Anayasa değişiklik teklifiyle
Başbakanlık makamının kaldırılması Türk
geleneğine aykırı bir uygulamadır. Türk tarihinde hiçbir
hükümdar bütün gücü kendi sarayında toplamamış, başveziri
kaldırmamış, padişahlar tepede bütün sistemi temsil ederken
sadrazama mühürle yürütme yetkisi vermiştir. Padişah Fatih Sultan
Mehmet bile sadrazamlık makamını kaldırmamış,
hükûmet işlerini sadrazamın başında olduğu heyete
vermiş, Millî Mücadele dönemlerinde de bu böyle devam etmiştir. Bu
yetki, ülkemizin kurucusu olan Atatürke bile verilmemiş çünkü millet
iradesi asla bir kişiye devredilemez. Atatürk, aklı kullanarak iki
hedef göstermiştir; birincisi hâkimiyetin kayıtsız
şartsız milletin olması, ikincisi muasır medeniyetler
seviyesine ulaşmaktır. Bu hedef cumhuriyetin temelidir. Cumhuriyet
demek yetmiyor, demokrasinin var olduğu bir cumhuriyet gerekli.

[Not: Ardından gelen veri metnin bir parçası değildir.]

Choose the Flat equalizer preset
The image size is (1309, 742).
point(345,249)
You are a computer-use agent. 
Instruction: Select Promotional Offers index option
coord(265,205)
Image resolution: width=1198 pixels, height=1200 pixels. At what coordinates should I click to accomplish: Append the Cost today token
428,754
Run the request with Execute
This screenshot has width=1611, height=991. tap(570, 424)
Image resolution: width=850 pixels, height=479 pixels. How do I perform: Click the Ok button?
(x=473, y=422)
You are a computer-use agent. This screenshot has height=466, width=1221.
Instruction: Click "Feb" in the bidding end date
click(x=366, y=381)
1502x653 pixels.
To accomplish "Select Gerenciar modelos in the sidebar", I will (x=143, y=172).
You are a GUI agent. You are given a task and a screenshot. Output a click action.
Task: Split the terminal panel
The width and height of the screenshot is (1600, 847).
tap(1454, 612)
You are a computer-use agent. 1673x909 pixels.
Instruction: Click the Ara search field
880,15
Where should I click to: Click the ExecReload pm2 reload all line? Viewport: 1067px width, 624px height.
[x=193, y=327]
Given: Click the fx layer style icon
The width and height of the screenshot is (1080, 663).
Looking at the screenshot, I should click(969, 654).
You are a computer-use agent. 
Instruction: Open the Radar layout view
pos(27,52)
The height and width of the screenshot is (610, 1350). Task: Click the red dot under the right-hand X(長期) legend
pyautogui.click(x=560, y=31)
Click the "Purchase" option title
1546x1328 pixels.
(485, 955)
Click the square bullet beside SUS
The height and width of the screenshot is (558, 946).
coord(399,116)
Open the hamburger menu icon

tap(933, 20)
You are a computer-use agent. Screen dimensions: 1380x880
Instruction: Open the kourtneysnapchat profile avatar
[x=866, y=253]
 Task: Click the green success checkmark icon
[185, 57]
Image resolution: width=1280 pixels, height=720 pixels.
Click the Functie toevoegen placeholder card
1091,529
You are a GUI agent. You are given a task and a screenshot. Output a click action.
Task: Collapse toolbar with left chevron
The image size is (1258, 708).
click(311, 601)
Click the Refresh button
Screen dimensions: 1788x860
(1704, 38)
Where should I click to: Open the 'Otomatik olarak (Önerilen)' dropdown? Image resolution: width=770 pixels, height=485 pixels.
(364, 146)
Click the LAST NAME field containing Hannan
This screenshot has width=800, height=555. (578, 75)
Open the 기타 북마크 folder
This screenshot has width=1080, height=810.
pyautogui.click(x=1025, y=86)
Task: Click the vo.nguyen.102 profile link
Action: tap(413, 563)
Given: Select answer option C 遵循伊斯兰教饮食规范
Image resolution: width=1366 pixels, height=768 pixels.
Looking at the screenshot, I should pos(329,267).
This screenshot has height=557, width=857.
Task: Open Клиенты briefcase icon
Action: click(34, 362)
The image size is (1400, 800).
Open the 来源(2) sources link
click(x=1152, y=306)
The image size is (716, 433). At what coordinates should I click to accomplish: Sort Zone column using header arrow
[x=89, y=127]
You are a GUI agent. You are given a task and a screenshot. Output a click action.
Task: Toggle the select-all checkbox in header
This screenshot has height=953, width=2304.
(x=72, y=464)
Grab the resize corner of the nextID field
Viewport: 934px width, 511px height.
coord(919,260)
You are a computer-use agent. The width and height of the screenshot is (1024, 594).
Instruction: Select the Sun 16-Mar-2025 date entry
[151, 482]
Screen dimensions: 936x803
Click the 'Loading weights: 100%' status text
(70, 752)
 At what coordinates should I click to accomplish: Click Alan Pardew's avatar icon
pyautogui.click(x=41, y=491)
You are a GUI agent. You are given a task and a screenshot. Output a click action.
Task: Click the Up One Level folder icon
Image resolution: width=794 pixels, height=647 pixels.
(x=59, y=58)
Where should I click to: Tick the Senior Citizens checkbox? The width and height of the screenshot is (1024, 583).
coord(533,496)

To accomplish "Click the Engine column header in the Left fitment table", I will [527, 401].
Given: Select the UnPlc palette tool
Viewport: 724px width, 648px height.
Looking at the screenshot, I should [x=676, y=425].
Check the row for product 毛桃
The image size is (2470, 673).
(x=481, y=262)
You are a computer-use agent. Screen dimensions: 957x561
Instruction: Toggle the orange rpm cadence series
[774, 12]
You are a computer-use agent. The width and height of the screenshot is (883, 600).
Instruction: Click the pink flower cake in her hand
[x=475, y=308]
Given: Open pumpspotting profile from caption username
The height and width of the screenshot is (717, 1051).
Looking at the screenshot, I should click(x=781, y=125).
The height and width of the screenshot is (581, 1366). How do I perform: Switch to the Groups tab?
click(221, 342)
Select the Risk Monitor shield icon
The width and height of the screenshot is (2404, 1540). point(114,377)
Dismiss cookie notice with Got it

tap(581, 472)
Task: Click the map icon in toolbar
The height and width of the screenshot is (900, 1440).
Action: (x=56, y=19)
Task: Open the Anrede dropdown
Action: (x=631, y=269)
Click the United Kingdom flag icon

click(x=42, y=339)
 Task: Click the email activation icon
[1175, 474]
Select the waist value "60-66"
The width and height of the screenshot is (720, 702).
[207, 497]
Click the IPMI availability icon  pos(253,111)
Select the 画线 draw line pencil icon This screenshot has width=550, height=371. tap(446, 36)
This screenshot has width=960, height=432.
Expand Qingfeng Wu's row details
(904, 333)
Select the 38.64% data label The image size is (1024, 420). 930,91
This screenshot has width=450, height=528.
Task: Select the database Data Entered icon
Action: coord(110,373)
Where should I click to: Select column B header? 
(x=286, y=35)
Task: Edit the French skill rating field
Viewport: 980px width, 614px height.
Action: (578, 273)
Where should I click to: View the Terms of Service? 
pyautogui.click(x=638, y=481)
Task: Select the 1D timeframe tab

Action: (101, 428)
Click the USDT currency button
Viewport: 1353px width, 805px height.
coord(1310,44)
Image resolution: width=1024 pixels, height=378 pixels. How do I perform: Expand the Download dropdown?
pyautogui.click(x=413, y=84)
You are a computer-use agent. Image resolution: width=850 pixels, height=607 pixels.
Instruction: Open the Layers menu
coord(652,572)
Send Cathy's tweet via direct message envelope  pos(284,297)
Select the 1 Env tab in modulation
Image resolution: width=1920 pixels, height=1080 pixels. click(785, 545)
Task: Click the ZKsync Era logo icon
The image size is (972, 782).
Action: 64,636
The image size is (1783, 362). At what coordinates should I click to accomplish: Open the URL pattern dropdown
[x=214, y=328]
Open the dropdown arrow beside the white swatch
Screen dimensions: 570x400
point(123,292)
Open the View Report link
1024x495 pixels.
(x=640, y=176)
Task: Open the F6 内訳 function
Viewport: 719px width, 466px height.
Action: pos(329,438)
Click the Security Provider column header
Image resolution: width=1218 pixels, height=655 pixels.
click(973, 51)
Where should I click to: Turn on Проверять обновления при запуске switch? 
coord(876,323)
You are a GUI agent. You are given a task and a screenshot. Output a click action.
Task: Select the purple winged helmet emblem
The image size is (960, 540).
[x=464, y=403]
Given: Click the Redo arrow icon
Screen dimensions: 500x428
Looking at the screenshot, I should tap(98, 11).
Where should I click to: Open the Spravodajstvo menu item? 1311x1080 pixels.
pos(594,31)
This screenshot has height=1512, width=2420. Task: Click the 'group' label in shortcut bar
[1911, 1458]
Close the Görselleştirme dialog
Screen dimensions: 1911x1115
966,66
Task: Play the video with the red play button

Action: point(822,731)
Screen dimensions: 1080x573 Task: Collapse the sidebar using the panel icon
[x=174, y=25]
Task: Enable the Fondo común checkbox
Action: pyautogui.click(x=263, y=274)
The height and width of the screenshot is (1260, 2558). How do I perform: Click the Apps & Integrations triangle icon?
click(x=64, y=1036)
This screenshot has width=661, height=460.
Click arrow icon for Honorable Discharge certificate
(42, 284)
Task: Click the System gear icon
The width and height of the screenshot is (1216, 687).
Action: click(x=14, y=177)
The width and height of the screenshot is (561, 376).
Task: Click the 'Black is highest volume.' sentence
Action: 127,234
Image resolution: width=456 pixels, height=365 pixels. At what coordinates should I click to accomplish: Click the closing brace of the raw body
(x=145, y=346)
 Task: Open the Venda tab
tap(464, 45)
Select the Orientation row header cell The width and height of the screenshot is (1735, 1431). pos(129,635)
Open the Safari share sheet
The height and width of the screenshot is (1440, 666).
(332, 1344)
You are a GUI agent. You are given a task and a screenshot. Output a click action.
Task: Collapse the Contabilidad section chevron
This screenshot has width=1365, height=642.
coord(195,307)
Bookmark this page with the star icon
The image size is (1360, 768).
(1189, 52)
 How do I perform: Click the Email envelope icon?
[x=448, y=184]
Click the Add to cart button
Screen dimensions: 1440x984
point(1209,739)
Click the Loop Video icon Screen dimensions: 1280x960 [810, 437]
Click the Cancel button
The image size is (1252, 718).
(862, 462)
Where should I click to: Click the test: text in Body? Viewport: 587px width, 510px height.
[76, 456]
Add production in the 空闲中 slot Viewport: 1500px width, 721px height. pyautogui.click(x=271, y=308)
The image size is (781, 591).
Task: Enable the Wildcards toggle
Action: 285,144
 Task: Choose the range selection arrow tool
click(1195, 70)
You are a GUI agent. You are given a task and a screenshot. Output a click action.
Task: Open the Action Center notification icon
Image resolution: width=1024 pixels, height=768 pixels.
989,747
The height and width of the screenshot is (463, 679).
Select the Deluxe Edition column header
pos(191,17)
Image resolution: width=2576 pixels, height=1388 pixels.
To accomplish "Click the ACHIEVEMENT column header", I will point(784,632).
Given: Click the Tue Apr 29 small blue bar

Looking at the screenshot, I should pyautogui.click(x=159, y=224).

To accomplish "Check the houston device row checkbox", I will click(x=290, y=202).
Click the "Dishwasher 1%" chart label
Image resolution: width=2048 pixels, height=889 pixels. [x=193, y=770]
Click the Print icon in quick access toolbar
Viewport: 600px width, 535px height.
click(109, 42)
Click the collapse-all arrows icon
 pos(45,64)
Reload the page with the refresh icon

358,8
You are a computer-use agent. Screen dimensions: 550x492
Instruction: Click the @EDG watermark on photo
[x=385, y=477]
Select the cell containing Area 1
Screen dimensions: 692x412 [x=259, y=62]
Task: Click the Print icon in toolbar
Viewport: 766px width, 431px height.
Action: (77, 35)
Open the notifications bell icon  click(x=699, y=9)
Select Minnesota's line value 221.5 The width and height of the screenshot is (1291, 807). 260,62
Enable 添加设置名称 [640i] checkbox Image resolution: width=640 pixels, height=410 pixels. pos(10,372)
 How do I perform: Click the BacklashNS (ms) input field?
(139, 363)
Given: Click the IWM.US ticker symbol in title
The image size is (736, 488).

Kalkınmanın kalbi millettir, milletin iradesidir. Türk milleti pek
çok Batı ülkesinden daha çabuk ve daha anlamlı bir şekilde
demokrasiye intibak etmiştir.
Süleyman Demirelin dediği gibi: Yollar
yürümekle eskimez. Tabanı kuvvetli olan yürüsün, sokaklar yürümekle
aşınmaz. Bu sözler çok eleştirildi; bu sözü niçin, nerede,
hangi şartlarda söylediği düşünülmedi. Aslında bu
sözleriyle gösteri ve yürüyüş hakkının temel hak ve özgürlükler
içerisinde olduğunu göstermiş; demokrasiyi, laikliği, sosyal
hukuk devletini savunmuştur.
Ben buradan vatanını seven, ülkesinin
geleceğini düşünen, siyasi görüşü ne olursa olsun
(Mikrofon otomatik cihaz tarafından
kapatıldı)
İRFAN BAKIR (Devamla) - ...tüm
vatandaşlarımın vicdanlarına sesleniyorum: Millet
iradesinin yine millete kalması için iyi düşünmek gerektiğini
söylüyor, herkese sevgi ve saygılarımı sunuyorum. (CHP
sıralarından Bravo sesleri, alkışlar)
BAŞKAN Teşekkür ederiz Sayın
Bakır.
1inci maddeyi oylarınıza sunuyorum: Kabul
edenler... Kabul etmeyenler... Madde kabul edilmiştir.
2nci maddeyi okutuyorum:
MADDE 2- (1)
Sözleşmede yer alan Kurallar ve Kod ile Eklerde yapılacak
değişiklikleri onaylamaya Bakanlar Kurulu yetkilidir.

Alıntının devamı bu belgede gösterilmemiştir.